Amazon discontinued the ability to create images using their SiteStripe feature and in their infinite wisdom broke all previously created images on 12/31/23. Many blogs used this feature, including this one. Expect my archives to be a hot mess of broken book cover images until I can slowly comb through 20 years of archives to make corrections.

Wednesday, May 23, 2007

Two Aspirin And A Bottle Of Whiskey

It's always a crap-shoot reviewing books that are parts of series when you personally have no previous knowledge of said series. A few things I look for:
  • Don't info-dump
  • Don't assume that every reader who picks up the latest book is familiar with the previous novels
  • Make me want to find the other books in the series.
In other words, I want to be hooked. I'm a sucker for series, even when I moan about how there are too damn many of them nowadays.

Christine Warren's The Demon You Know is the third book (for St. Martin's anyway - I have a sneaking suspicion that there are other books in the universe via Ellora's Cave but her web site sucks big ones and hasn't been updated in forever) in the Others series. The author does a very good job with the world building and plot. Too bad I was wishing a slow, painful death for the heroine.

Abby Baker is completely unremarkable. Her job at a local TV station is that of glorified gopher, she hasn't had a date since the Clinton administration, and she's plain with a capital P. So how does she find herself in the middle of a riot in New York City? By stupidly agreeing to do a favor for a friend.

Two months previously humans found out that the paranormal exists. Demons, werewolves, vampires, witches etc. are real and walking around amongst us. Naturally everyone is not terribly happy with this, and rioting breaks out. Abby is looking for an escape route when she sees three thugs accosting an Other. She ends up in the middle of it and WHAM-O, she's possessed by a fiend.

Rule is a demon. His job is to keep the fiends in line. Fiends are like rogue demons. Demons = good. Fiends = very, very bad. Rule's above ground looking for Louamides, a fiend underling that he was using as an informant. Word on the street is that Lou is hiding out from Uzkiel, a very bad fiend set on doing very bad things. Rule wants to capture Uzkiel, and to do that he needs to find Lou. Imagine his surprise when he finds him hanging out in Abby's body. Oh well, he's just going to have to kidnap the girl.

Try as I might, I could not for the love of all that is holy figure out what Rule saw in Abby. Here it is folks, the condensed version of Abby's character in order of appearance:
  • Dumbfounded
  • Too-stupid-to-live
  • Shrill
  • Too-stupid-to-live and shrill
And because of this you just know there's a half-assed escape attempt don't you? The first 100 pages are Abby screaming and whining about being kidnapped and held against her will. All she wants is to go home to her nothing life. Never mind the fiend possessing her body. She wants to get away! Far, far away! And what? Just walk around with Lou in her empty head for the rest of her life? So she kicks, she screams, she argues ad nauseam. Rule is a demon, why he didn't perform some demon magic to glue her gums shut is a mystery to me. I mean, the guy has lived for a 1000 years and he picks this girl? Yeah, it's nice when the hero falls for the plain girl, but when the plain girl has the personality of a banshee? I'm sorry, that makes no sense. No amount of good sex is enough to overcome that. Of course I'm not ruled by testosterone either, so what do I know?

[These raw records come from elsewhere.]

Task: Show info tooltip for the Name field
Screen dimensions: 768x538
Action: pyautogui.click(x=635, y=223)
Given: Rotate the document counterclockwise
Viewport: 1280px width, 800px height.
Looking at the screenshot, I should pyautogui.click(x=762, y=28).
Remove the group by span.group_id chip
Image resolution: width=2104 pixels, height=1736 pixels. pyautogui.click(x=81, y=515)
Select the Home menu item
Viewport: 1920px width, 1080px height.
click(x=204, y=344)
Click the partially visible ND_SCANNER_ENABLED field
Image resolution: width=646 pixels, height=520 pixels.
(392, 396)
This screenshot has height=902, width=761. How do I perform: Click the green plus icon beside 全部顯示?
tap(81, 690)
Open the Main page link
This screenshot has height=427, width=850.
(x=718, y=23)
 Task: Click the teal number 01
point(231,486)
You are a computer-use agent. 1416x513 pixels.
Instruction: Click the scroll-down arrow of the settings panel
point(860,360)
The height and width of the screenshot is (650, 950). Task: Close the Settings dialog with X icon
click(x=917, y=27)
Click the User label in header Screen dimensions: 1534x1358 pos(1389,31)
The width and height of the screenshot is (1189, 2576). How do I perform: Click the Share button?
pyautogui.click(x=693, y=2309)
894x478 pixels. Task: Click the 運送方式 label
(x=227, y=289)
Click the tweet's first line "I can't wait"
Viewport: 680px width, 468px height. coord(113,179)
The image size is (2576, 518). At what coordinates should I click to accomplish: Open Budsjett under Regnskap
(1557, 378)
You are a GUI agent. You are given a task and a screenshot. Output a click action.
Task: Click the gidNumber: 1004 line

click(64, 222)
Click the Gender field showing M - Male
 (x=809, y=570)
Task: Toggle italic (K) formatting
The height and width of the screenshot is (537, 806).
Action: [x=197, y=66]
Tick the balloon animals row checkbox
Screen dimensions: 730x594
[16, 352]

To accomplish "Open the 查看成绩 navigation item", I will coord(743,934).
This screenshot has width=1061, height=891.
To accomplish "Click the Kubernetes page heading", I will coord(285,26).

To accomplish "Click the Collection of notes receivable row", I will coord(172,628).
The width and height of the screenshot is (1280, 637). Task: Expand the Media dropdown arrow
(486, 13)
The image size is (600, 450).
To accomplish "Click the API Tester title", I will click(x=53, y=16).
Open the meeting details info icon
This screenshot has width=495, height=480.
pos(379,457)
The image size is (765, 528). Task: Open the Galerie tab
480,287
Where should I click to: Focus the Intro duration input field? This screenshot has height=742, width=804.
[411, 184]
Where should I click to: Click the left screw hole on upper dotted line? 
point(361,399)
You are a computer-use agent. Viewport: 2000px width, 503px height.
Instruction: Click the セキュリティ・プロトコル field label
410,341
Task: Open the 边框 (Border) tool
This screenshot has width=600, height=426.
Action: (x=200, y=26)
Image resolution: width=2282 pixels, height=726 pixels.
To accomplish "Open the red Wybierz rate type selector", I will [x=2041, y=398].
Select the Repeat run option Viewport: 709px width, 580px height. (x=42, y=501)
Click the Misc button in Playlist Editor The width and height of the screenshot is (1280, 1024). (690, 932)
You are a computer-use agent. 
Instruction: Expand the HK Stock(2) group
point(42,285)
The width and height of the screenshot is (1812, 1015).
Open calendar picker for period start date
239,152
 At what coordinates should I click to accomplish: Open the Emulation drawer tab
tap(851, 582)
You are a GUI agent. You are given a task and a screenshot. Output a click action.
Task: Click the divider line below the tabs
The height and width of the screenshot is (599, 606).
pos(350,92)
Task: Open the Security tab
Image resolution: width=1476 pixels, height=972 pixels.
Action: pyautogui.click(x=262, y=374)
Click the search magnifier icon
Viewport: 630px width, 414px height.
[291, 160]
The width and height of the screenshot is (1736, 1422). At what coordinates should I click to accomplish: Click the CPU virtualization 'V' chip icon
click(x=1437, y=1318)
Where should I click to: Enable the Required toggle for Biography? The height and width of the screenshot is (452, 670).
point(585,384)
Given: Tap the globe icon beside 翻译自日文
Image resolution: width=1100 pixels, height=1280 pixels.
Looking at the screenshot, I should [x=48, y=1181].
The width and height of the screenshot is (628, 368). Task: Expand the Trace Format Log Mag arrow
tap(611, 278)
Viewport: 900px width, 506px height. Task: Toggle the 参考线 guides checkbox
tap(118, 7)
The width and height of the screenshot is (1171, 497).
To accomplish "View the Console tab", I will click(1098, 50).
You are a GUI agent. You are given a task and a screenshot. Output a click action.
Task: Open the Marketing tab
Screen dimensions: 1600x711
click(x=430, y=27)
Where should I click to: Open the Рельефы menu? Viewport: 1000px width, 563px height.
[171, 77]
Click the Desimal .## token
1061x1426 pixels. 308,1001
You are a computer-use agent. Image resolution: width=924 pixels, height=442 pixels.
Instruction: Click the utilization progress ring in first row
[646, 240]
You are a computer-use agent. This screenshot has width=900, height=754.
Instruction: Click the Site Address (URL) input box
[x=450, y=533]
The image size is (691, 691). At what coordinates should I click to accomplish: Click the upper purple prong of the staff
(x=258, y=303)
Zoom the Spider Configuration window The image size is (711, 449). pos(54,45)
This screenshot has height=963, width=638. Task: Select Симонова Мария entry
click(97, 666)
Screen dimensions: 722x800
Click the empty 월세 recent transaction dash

I totally get what Abby saw in Rule - he's hot. There's a lot of lust here, but in the end that's all there is. All Abby and Rule seem to do is bicker, have sex, and oh yeah - defeat a fiend, but I'm just not convinced they'll have a happily ever after. They'll need to spend their entire relationship in bed if it has any hope of succeeding.

Despite the subject matter, this story is actually very light. It's like one step away from MaryJanice Davidson and Katie MacAlister. Not quite that light, but nowhere near dark either. This was a quick read for me, and the author has a breezy style. That said, it was the kind of book I needed to take frequent breaks from. Abby annoyed me that much.

So it's not as bad as a D, but an annoying heroine is a pretty big sin in my book so Final Grade = C-. Maybe fans will go for it, but I just don't see many newcomers being converted.